> Assignment: All lines from the one with "Найстародавніші українські прізвища: хто" through the last line of the data below should be copied exactly; please add nothing.

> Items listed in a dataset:
....
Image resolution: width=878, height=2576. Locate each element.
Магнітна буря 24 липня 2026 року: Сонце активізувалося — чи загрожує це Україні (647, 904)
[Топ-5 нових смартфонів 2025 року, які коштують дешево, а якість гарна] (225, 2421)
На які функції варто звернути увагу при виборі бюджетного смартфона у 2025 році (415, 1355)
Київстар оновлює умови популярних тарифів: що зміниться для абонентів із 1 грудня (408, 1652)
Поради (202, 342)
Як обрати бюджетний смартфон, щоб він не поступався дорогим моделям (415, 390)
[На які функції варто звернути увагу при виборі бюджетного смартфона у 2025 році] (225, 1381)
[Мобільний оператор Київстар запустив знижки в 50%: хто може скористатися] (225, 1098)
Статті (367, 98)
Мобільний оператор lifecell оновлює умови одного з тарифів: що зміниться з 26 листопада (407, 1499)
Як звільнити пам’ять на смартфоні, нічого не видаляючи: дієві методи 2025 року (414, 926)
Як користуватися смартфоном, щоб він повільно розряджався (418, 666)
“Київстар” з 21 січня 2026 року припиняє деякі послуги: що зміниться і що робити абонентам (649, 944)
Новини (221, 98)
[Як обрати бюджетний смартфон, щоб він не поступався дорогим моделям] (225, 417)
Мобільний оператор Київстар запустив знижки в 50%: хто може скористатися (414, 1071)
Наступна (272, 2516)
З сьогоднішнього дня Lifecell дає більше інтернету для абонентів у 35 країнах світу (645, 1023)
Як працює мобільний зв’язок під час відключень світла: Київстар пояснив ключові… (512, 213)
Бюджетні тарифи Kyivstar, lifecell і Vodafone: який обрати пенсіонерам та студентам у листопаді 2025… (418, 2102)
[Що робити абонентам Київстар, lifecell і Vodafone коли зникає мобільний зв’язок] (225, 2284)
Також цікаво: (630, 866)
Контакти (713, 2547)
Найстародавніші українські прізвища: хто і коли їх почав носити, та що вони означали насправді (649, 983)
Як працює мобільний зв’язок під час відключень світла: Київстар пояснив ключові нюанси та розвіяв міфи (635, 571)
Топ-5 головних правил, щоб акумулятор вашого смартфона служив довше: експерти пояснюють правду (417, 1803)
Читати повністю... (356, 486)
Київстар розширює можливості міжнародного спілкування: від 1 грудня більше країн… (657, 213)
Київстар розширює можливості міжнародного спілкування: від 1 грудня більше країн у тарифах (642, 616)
....
> Exercise output:
Найстародавніші українські прізвища: хто і коли їх почав носити, та що вони означали насправді (649, 983)
Як працює мобільний зв’язок під час відключень світла: Київстар пояснив ключові нюанси та розвіяв міфи (635, 571)
Топ-5 головних правил, щоб акумулятор вашого смартфона служив довше: експерти пояснюють правду (417, 1803)
Читати повністю... (356, 486)
Київстар розширює можливості міжнародного спілкування: від 1 грудня більше країн… (657, 213)
Київстар розширює можливості міжнародного спілкування: від 1 грудня більше країн у тарифах (642, 616)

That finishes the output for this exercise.